For Skenes, this is a coronation of sorts. There was a solid argument last season that he was the NL’s best pitcher, but he didn’t debut until the second week of May and made just 23 starts (plus: Chris Sale’s season fully deserved the accolade it received). He had to settle for third place in the Cy Young voting and a Rookie of the Year win. But in the majors, Skenes had enough volume from day one in 2025 to take home this award, his first, and he did so unanimously. Skenes dominated, pitching to a 1.97 ERA (217 ERA+) and 2.36 FIP, all numbers that led baseball, and he allowed the fewest home runs per nine innings among starters and led the NL in WHIP and fWAR.
The Pirates, who had the worst offense in baseball, did Skenes no favors and despite his mastery, he only pitched to a 10-10 record. That might have been important a few decades ago, but in 2025 it was no barrier. At just 23 years old, Skenes looks poised for a legendary career; he is the fifth-youngest player to win a Cy Young Award, and the youngest since 21-year-old Bret Saberhagen and 20-year-old Dwight Gooden both won in 1985. (The other two who were younger: 20-year-old Fernando Valenzuela in 1981 and 22-year-old Vida Blue in 1971. An interesting aside: no of these four players are in the Hall of Fame [though Valenzuela is on the Veterans Committee ballot this year] even though all four have interesting cases.)
All 30 of the NL second-place votes went to Philadelphia’s Cristopher Sánchez, who even beat Skenes in the Baseball Reference version of WAR (8.0 to 7.7), based largely on the fact that he threw about 15 more innings. Most would certainly disagree with that assessment, but Sánchez had an excellent year: he was 13-5 with a 2.50 ERA (176 ERA+) and 2.55 FIP in 202 innings, while striking out nearly five times as many batters as he walked.
After the top two it was a little more exciting.
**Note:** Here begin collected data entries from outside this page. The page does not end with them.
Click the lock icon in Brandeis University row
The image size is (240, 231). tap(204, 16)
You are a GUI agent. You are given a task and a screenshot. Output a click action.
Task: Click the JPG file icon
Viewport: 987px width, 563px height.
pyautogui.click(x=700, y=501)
Yoshinobu Yamamoto finished third in the NL, with 16 of the 30 third-place votes. Logan Webb finished fourth, with 10 of the remaining votes, and Milwaukee’s Freddy Peralta received the final four. Peralta had never received a Cy Young vote before, and the top-five finish is a real feather in his cap after an excellent season in which he led the NL in wins while pitching to a 2.70 ERA (154 ERA+).
For Skubal, it was his second straight win, making him the first person to win straight Cy Youngs since Pedro Martinez in 1999-2000. For the second straight season, Skubal led the AL in ERA (2.21), ERA+ (187), FIP (2.45), bWAR (6.5) and fWAR (6.6). But the 28-year-old southpaw improved noticeably in several areas, even during his unanimous Cy Young season last year: He led the majors in WHIP (0.891), walks per nine (1.5) and strikeout-to-walk ratio (7.30), all of which were better than last season.
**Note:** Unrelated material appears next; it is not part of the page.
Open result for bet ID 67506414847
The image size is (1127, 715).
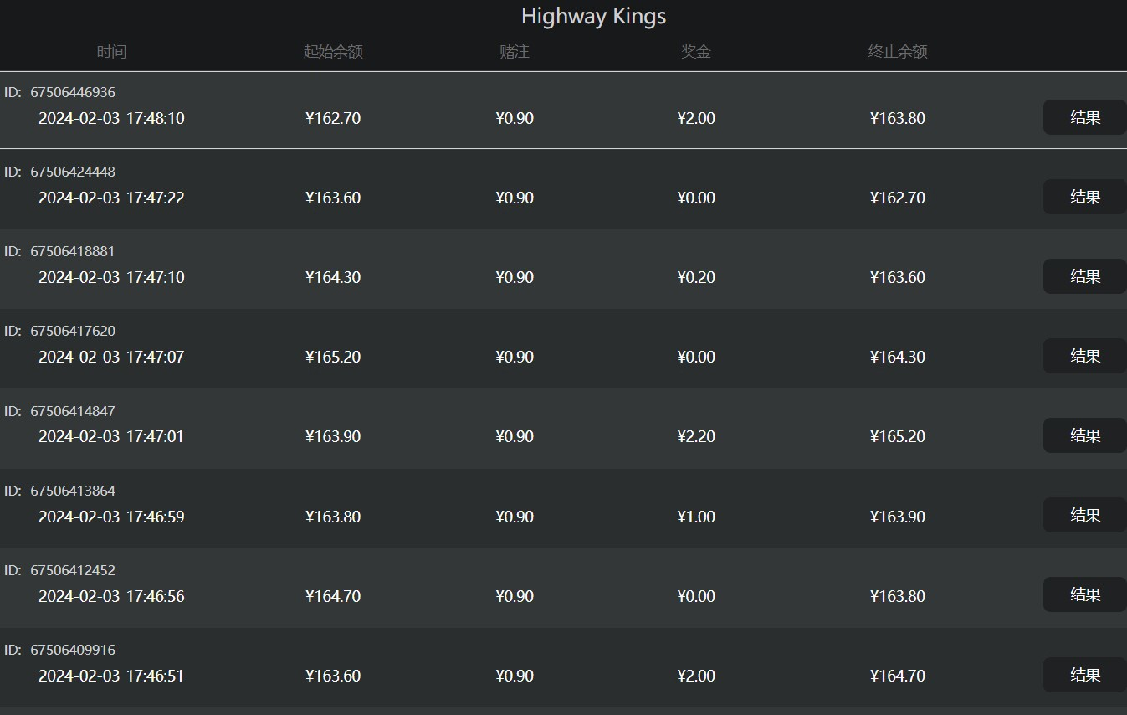point(1084,435)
Unlike last year, when he received all 30 first-place votes, Skubal was not entirely a unanimous decision; Boston’s Garrett Crochet, who was 18-5 with a 2.59 ERA (159 ERA+), 2.89 FIP and league-leading marks in innings (205 1/3) and strikeouts (255), finished with four of the 30 first-place votes and all 26 of the remaining second-place votes (the other four, predictably, went to Skubal). Houston’s Hunter Brown, who pitched a sparkling 2.43 ERA in more than 185 innings (but didn’t have the peripherals that Skubal and Crochet had) finished third.